A poignant example of this was an interview with prominent supporter of Trump—I believe it was Rudy Giuliani.  In the interview he was speaking about the current rate of violent crime being the highest in history.  The interviewer corrected him with facts stating that the crime rate was the lowest it had been in years.  Giuliani responded that it feels like it is so that is the reality.  In effect, that is the way people feel so that is their reality and don’t confuse them with facts.  At the time I was shocked at this view but on reflection I believe he was exactly right.  It is the “reality for the lives of many who live in fear. 

Facts do matter, of course.  There is global warming and we need to address it for our benefit and the benefit of the world.  But there are people who do not believe it is a fact or do not believe it is caused by human activity.  No amount of ‘facts’ are going to change their mind.  Similarly, I’m not sure what it would take to change my mind that global warming is a fact. 

What is at play here is what Carl Jung calls the ‘feeling value”.  Jung does not use feeling to mean emotions such as fear or sadness.  Rather feeling is an orientation that gives value to something.  He addresses this in discussing what is required to engage with the unconscious forces at work within us, “The feeling-value is a very important criterion which psychology cannot do without, because it determines in large measure the role which the content will play in the psychic economy.”

So, if facts and information do not have the primary position in influencing much of our actions, what then can we turn to?  The answer is, at least in part, story.  In two occasions this week I have encountered people who have addressed the need for story to enable people to engage one another when we are not on the same wave-length.  The first is one of the Daily Meditations by Richard Rohr, an American Franciscan Priest:
I am convinced that many, if not most, modern neuroses are a direct result of the lack of a common, shared story under which our individual stories are written.

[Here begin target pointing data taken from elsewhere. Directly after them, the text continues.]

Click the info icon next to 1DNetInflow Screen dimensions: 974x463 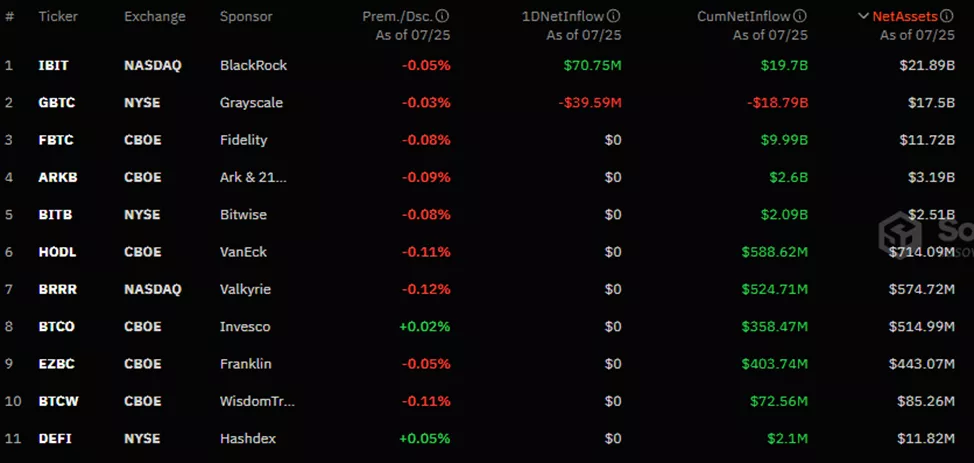tap(614, 17)
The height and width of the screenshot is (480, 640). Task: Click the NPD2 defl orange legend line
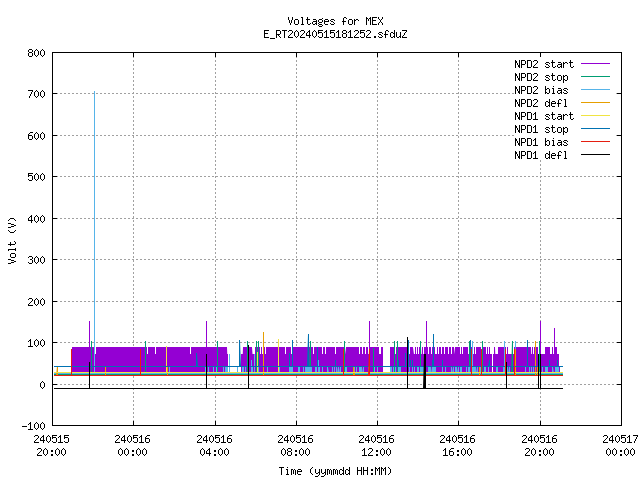click(596, 103)
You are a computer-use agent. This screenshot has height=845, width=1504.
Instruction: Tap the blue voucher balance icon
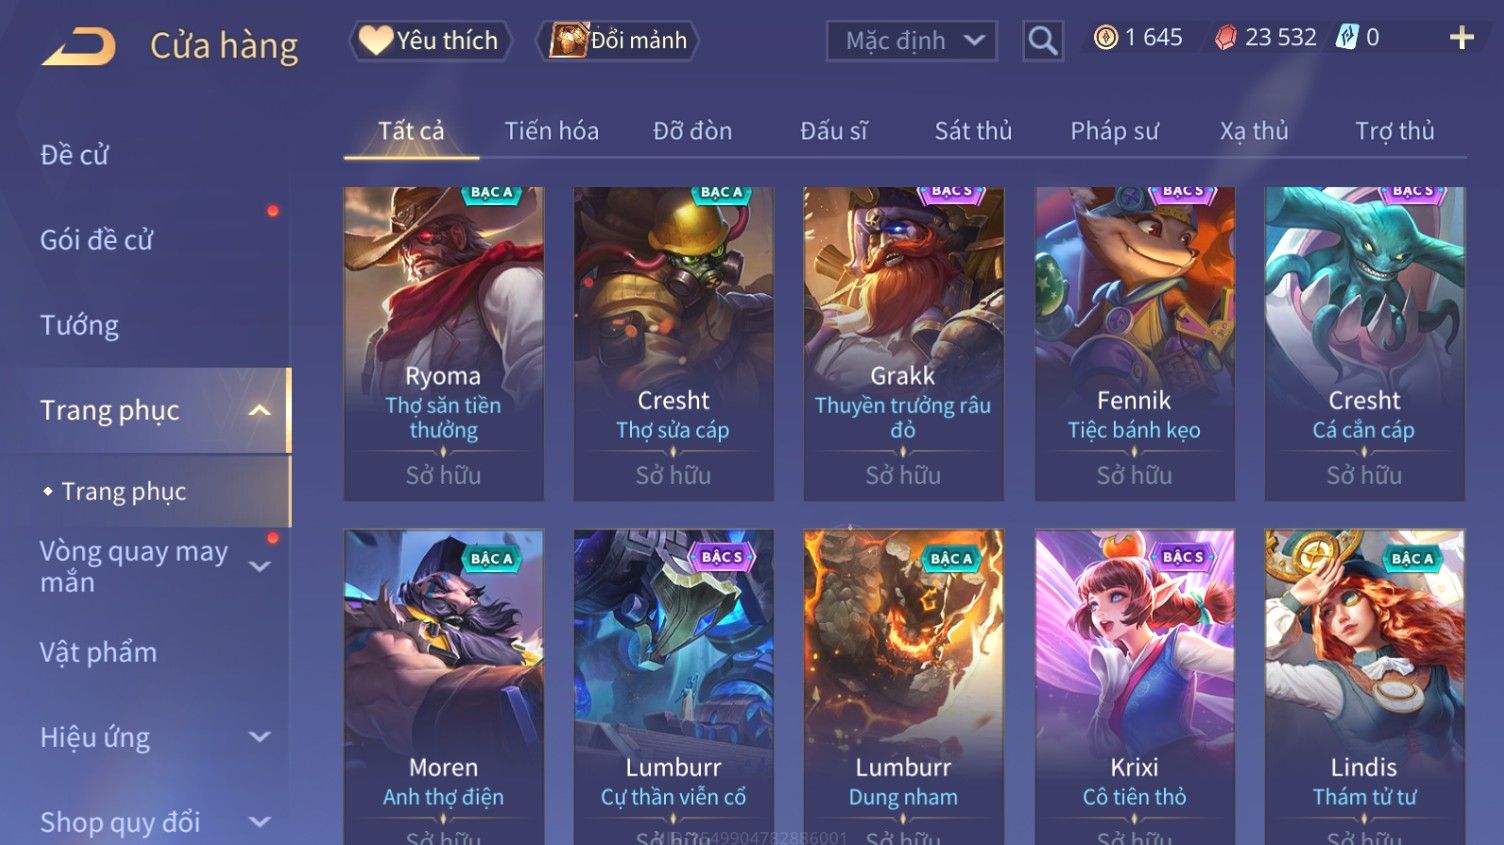tap(1348, 38)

As a result, our tiny lives lack a transcendent referent, a larger significance, a universal meaning. Our common life is a “dis-aster,” literally disconnected from the cosmic “stars.” We are lost in insignificance.

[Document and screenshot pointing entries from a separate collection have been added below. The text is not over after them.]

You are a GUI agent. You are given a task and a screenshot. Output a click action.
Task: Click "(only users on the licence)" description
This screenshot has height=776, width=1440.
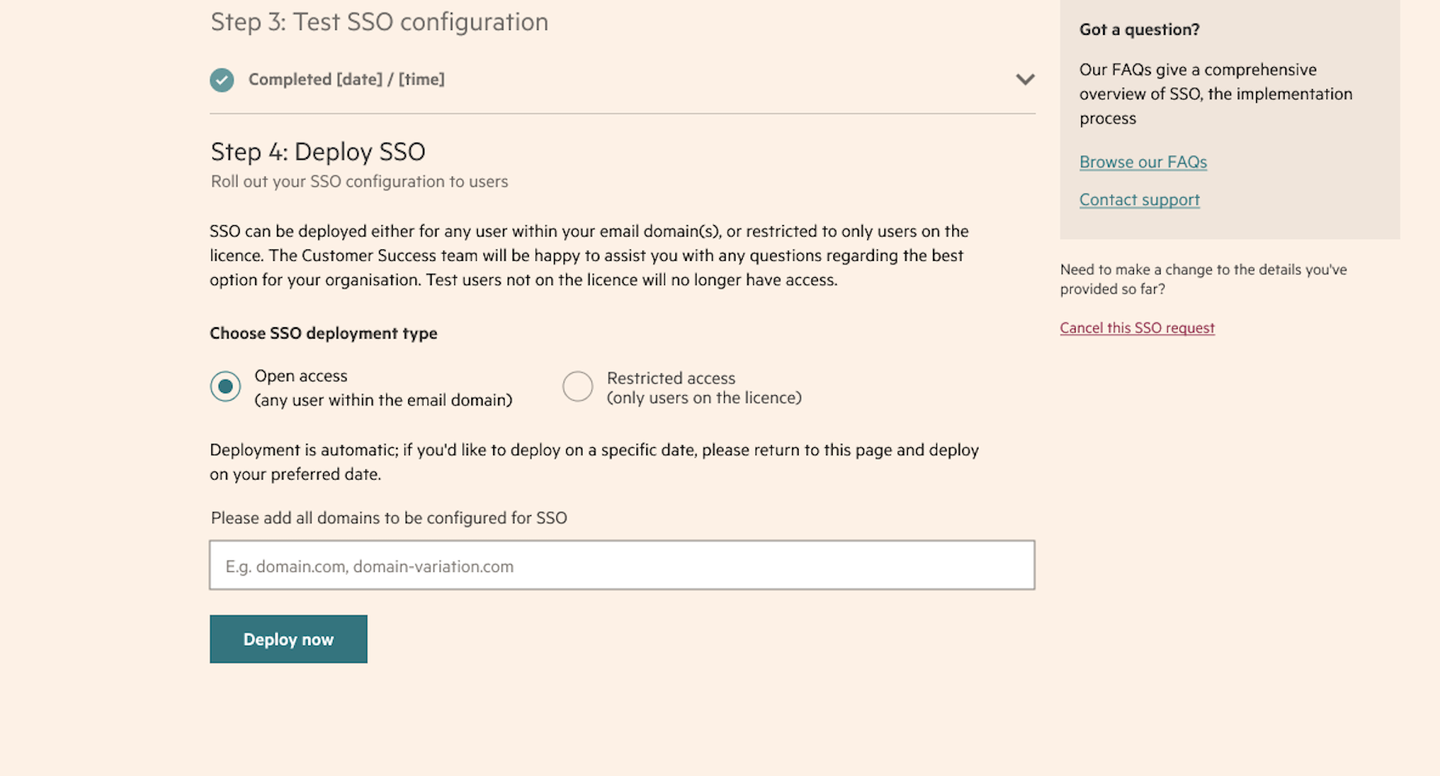pyautogui.click(x=704, y=398)
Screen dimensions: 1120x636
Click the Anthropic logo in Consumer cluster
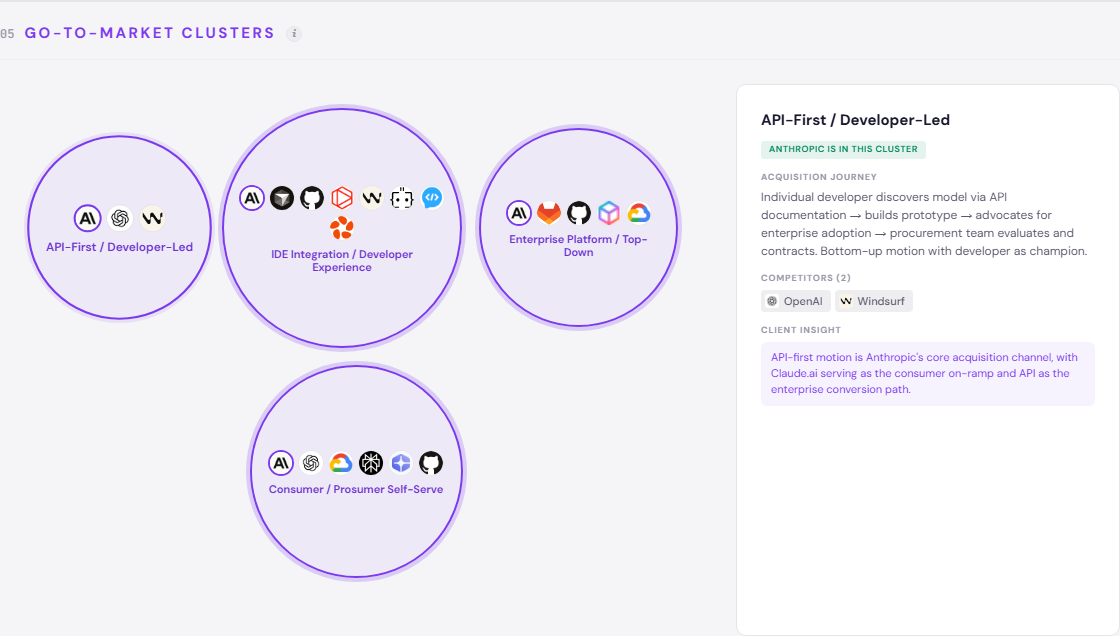click(x=281, y=463)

The other was an interview with Lyndsey Stonebridge who is a scholar on the life and works of   the philosopher Hannah Arendt.  Arendt is best known for coining the phase ‘the banality of evil’ in her study of Adolf Eichmann. The interview was an episode of the NPR program On Being, where she was interviews by the host, Krista Tippett.  Below is an excerpt from the transcript of the interview:
Thinking and Friendship in Dark Times: Hannah Arendt for Now

Ms. Stonebridge: Testimony.

Ms. Tippett: It needs experience. It needs human experience around it. Yeah.

Ms. Stonebridge: Yeah. And so I think she — that was why testimony was important to her. It’s why history and the sense of a myth were all important to her because it’s what makes truth meaningful to people together in a community. If you want a culture that’s going to take on fake news, and the political lie, I say as someone who teaches literature and history, what you need is a culture of the arts and humanity. What you need is more storytelling. What you need is more discourse. What you need is more imagination. What you need is more creation in that way, and more of a sense of what it is that ties us to those words and ties us to those stories.

Ms. Tippett: Yeah. We need three dimensional — we need stories and facts and conversations between people and all of that working together.

Both of these excerpts point to the same place i.e. that we need to have shared stories that enable us to relate to one another and to the larger world.  We need to be able to discern how our stories, individually and collectively, fit into the meta-stories of our world.  That is how we know that our lives have value and we are valued.  That is where and how we will find meaning. 


Blessings on your journey to discover your story and the stories of others.